● **What to work on**:
Beginning with the line where "You are a GUI agent. The screenshot is 2533×1456." appears, retype every remaining line of the data below, both the first and last included.
+++ Exercise data +++
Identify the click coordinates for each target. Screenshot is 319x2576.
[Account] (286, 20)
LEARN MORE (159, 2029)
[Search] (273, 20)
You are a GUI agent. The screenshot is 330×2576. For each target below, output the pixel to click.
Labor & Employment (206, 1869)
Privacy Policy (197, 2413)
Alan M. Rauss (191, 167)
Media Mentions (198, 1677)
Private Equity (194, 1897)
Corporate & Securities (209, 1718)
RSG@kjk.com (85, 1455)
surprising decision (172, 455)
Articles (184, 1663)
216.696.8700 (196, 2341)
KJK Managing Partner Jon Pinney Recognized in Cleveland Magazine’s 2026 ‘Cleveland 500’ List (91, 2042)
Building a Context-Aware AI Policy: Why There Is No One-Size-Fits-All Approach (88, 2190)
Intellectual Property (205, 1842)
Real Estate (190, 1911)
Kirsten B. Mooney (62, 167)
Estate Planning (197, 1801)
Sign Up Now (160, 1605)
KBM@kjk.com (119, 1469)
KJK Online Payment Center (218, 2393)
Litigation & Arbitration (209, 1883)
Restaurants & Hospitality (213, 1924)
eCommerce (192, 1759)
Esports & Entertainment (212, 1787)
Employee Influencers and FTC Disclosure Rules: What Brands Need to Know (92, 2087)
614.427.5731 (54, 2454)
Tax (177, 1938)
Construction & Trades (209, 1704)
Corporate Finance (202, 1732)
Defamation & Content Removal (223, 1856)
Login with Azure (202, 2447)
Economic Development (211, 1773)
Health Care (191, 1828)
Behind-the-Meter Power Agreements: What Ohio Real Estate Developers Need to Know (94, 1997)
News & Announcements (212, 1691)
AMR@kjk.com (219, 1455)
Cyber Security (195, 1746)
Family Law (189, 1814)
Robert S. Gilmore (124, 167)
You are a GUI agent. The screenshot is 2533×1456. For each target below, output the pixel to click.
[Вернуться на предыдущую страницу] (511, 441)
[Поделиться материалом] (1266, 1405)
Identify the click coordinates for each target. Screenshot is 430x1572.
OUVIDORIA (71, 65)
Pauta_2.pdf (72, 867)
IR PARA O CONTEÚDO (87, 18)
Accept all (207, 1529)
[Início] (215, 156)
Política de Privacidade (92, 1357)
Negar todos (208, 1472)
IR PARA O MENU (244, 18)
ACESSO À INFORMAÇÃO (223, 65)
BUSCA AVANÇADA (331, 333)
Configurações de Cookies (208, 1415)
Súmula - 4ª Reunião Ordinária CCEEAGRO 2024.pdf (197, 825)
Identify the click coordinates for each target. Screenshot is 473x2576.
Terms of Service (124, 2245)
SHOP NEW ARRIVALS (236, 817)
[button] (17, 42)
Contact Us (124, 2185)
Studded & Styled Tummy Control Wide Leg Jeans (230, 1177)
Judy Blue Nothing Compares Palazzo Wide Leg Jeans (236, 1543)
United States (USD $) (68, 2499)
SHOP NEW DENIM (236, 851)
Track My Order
+++
● **Output below**:
You are a GUI agent. The screenshot is 2533×1456. For each target below, output the pixel to click.
[Вернуться на предыдущую страницу] (511, 441)
[Поделиться материалом] (1266, 1405)
Identify the click coordinates for each target. Screenshot is 430x1572.
OUVIDORIA (71, 65)
Pauta_2.pdf (72, 867)
IR PARA O CONTEÚDO (87, 18)
Accept all (207, 1529)
[Início] (215, 156)
Política de Privacidade (92, 1357)
Negar todos (208, 1472)
IR PARA O MENU (244, 18)
ACESSO À INFORMAÇÃO (223, 65)
BUSCA AVANÇADA (331, 333)
Configurações de Cookies (208, 1415)
Súmula - 4ª Reunião Ordinária CCEEAGRO 2024.pdf (197, 825)
Identify the click coordinates for each target. Screenshot is 473x2576.
Terms of Service (124, 2245)
SHOP NEW ARRIVALS (236, 817)
[button] (17, 42)
Contact Us (124, 2185)
Studded & Styled Tummy Control Wide Leg Jeans (230, 1177)
Judy Blue Nothing Compares Palazzo Wide Leg Jeans (236, 1543)
United States (USD $) (68, 2499)
SHOP NEW DENIM (236, 851)
Track My Order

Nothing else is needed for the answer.